Despite being declared among the world’s richest citizens, a new study reveals that many Irish adults are finding it tough to make ends meet. A Cost of Being Irish survey by Mintel, to be published this week, reveals that 40% are “feeling the pinch”. This is in spite of the recent finding by the Organisation for Economic Cooperation and Development (OECD) that Ireland has surpassed America for the first time in terms of economic wealth per head of population.



Economists say Mintel’s finding is evidence that lifestyle expectations have been over- inflated by the growth of the Celtic tiger. “Expectations are very different now,” said Dan McLaughlin, Bank of Ireland’s chief economist. “After having a low-income economy for our entire history, suddenly we have a rapidly growing one. People are taking full employment and low mortgage rates for granted.”

With waiting lists of a year for the €160,000 Porsche 911 turbo and women queuing up to buy €5,000 handbags in Brown Thomas, frugality has gone out the window. The number of convertible sports coupés sold in Ireland last year was up 136% on 2003, and high-street shoppers’ spending was up 5.1% on the previous year.

With luxury labels such as Chanel — whose suits start at €2,000 — moving into stores such as Brown Thomas, the temptation to spend has never been higher.

But many are funding lavish lifestyles on credit, and people find themselves having to work longer hours to pay for the trappings of a lifestyle that includes long-haul holidays, spacious homes and designer clothes.

Mary Corcoran, a sociologist at NUI Maynooth, said: “People may say they are feeling the pinch, but what it may mean is they can’t take a second holiday or they’re finding it difficult to pay for the holiday home in Spain as well as the first house, or for the third car in the driveway. I think we’ve taken to the credit card culture with glee.

“The fact is that in the last decade a new means of consumption has cottoned on fast, and the ease with which you can spend is now much greater, from television to the internet. It’s a very different cultural context. Before you had to save, now you just put it on a credit card,” she said. “It’s a self-improvement thing and people do get caught up. Also, having a 24/7 shopping culture makes it difficult to stop — you can shop in the middle of the night.

“You can’t dispute the increase in real income but I think the choices available to people have changed through branding and built-in obsolescence. I don’t think that people feel happy about it but there are structured choices out there facing us.”

The Labour TD Joan Burton said rosy economic figures and the mass media were spurring modern lifestyles that are out of kilter with what people can afford in “rip-off Ireland”. “Expectations have grown enormously,” said Burton. “The reality is that everyone has done better out of the Celtic tiger, but some people have done much better than others.

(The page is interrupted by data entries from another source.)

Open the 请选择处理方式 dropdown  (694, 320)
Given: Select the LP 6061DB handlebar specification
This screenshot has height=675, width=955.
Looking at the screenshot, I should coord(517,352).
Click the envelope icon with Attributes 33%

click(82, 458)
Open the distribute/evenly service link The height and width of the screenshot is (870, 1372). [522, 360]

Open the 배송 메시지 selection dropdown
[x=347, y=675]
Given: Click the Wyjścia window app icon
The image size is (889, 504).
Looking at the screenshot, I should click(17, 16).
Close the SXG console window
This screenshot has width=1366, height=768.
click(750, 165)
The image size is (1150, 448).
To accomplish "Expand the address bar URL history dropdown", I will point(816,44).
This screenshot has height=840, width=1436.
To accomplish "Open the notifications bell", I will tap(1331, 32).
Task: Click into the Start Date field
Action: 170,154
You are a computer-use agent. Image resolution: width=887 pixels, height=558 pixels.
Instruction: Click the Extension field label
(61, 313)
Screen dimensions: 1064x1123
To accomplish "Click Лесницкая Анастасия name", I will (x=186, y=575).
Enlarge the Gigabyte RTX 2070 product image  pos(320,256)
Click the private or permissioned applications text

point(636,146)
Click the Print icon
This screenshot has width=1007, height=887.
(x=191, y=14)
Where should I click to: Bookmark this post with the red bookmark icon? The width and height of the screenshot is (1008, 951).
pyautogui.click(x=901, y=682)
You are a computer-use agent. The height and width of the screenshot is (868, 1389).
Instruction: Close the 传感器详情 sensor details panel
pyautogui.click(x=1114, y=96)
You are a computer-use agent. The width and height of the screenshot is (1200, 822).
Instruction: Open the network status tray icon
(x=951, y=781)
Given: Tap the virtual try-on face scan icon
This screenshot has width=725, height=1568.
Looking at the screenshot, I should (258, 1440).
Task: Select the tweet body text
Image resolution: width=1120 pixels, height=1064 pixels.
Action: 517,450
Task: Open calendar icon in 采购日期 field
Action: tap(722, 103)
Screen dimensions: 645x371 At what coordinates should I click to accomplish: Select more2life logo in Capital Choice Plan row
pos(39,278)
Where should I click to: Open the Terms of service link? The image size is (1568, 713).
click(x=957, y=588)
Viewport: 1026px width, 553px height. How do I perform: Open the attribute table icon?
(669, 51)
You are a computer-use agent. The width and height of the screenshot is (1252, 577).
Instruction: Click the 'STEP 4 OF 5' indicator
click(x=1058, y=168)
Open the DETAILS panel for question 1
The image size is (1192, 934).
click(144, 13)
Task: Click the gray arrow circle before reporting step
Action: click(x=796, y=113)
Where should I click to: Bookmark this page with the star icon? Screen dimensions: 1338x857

“Car and clothes sales are up, but a lot of that is helped by credit and by borrowing. The Central Bank in each of its last reviews has been warning that the levels of credit in Ireland have grown extraordinarily high.”

Dave Walsh, 28, from Clonmel, a property developer who has a new house and BMW, is one of those who finds he has little to spare.

“I try to live within my budget from what I earn, but I can’t save,” said Walsh, who spends half of his net income on his house and car, and the other half on living expenses. “I’ve taken one holiday in two years. Money is one factor but I’m also too busy making my business work.”

Walsh said that when he returned home in 1999 after a year travelling abroad he saw people who had barely been able to afford a pint when he left to drinking €50 bottles of champagne 12 months later. “I was shocked at how extravagant people had become and how much available cash there was. Whether it’s disposable income or borrowed I don’t know, but when I left there wasn’t access to large amounts of money.

“Money has changed us as a nation from being very humble to brash, fast-living and no-nonsense, and we demand a lot from each other. We’ve become an arrogant, self-obsessed nation in certain ways.”